(Collected data entries)
= Beginning of Section =
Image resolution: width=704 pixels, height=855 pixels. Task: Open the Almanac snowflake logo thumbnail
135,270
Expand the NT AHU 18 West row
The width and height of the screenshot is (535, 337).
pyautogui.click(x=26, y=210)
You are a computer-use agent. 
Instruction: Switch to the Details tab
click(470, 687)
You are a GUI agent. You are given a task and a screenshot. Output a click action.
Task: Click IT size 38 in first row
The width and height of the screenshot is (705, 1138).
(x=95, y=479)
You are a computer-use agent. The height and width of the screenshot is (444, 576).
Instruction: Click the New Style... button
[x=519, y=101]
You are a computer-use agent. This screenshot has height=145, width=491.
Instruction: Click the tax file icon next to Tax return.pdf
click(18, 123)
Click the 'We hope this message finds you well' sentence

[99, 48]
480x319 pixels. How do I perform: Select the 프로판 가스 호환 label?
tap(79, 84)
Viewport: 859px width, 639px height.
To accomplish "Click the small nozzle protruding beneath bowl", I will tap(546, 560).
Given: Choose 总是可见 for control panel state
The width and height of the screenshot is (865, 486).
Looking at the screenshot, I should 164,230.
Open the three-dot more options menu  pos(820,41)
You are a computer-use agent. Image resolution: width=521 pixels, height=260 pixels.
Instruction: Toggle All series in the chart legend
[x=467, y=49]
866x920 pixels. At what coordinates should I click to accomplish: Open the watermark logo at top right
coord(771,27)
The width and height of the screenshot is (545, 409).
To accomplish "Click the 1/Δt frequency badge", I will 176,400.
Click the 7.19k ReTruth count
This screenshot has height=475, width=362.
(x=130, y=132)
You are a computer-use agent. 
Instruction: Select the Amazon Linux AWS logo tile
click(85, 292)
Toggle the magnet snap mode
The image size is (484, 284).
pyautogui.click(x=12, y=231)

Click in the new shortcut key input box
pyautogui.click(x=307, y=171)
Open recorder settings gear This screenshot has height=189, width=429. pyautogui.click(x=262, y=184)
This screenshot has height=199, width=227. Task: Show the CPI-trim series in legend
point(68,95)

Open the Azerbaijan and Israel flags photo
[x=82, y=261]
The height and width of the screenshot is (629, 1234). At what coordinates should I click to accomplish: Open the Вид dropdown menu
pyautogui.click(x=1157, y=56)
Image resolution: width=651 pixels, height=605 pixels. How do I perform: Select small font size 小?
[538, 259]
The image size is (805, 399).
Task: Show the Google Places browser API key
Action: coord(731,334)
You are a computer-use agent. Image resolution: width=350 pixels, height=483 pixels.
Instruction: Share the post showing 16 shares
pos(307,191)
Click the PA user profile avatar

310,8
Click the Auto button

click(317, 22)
= End of Section =
Task description: Output all of the data exactly as given.

Task result:
Image resolution: width=704 pixels, height=855 pixels. Task: Open the Almanac snowflake logo thumbnail
135,270
Expand the NT AHU 18 West row
The width and height of the screenshot is (535, 337).
pyautogui.click(x=26, y=210)
You are a computer-use agent. 
Instruction: Switch to the Details tab
click(470, 687)
You are a GUI agent. You are given a task and a screenshot. Output a click action.
Task: Click IT size 38 in first row
The width and height of the screenshot is (705, 1138).
(x=95, y=479)
You are a computer-use agent. The height and width of the screenshot is (444, 576).
Instruction: Click the New Style... button
[x=519, y=101]
You are a computer-use agent. This screenshot has height=145, width=491.
Instruction: Click the tax file icon next to Tax return.pdf
click(18, 123)
Click the 'We hope this message finds you well' sentence

[99, 48]
480x319 pixels. How do I perform: Select the 프로판 가스 호환 label?
tap(79, 84)
Viewport: 859px width, 639px height.
To accomplish "Click the small nozzle protruding beneath bowl", I will tap(546, 560).
Given: Choose 总是可见 for control panel state
The width and height of the screenshot is (865, 486).
Looking at the screenshot, I should 164,230.
Open the three-dot more options menu  pos(820,41)
You are a computer-use agent. Image resolution: width=521 pixels, height=260 pixels.
Instruction: Toggle All series in the chart legend
[x=467, y=49]
866x920 pixels. At what coordinates should I click to accomplish: Open the watermark logo at top right
coord(771,27)
The width and height of the screenshot is (545, 409).
To accomplish "Click the 1/Δt frequency badge", I will 176,400.
Click the 7.19k ReTruth count
This screenshot has height=475, width=362.
(x=130, y=132)
You are a computer-use agent. 
Instruction: Select the Amazon Linux AWS logo tile
click(85, 292)
Toggle the magnet snap mode
The image size is (484, 284).
pyautogui.click(x=12, y=231)

Click in the new shortcut key input box
pyautogui.click(x=307, y=171)
Open recorder settings gear This screenshot has height=189, width=429. pyautogui.click(x=262, y=184)
This screenshot has height=199, width=227. Task: Show the CPI-trim series in legend
point(68,95)

Open the Azerbaijan and Israel flags photo
[x=82, y=261]
The height and width of the screenshot is (629, 1234). At what coordinates should I click to accomplish: Open the Вид dropdown menu
pyautogui.click(x=1157, y=56)
Image resolution: width=651 pixels, height=605 pixels. How do I perform: Select small font size 小?
[538, 259]
The image size is (805, 399).
Task: Show the Google Places browser API key
Action: coord(731,334)
You are a computer-use agent. Image resolution: width=350 pixels, height=483 pixels.
Instruction: Share the post showing 16 shares
pos(307,191)
Click the PA user profile avatar

310,8
Click the Auto button

click(317, 22)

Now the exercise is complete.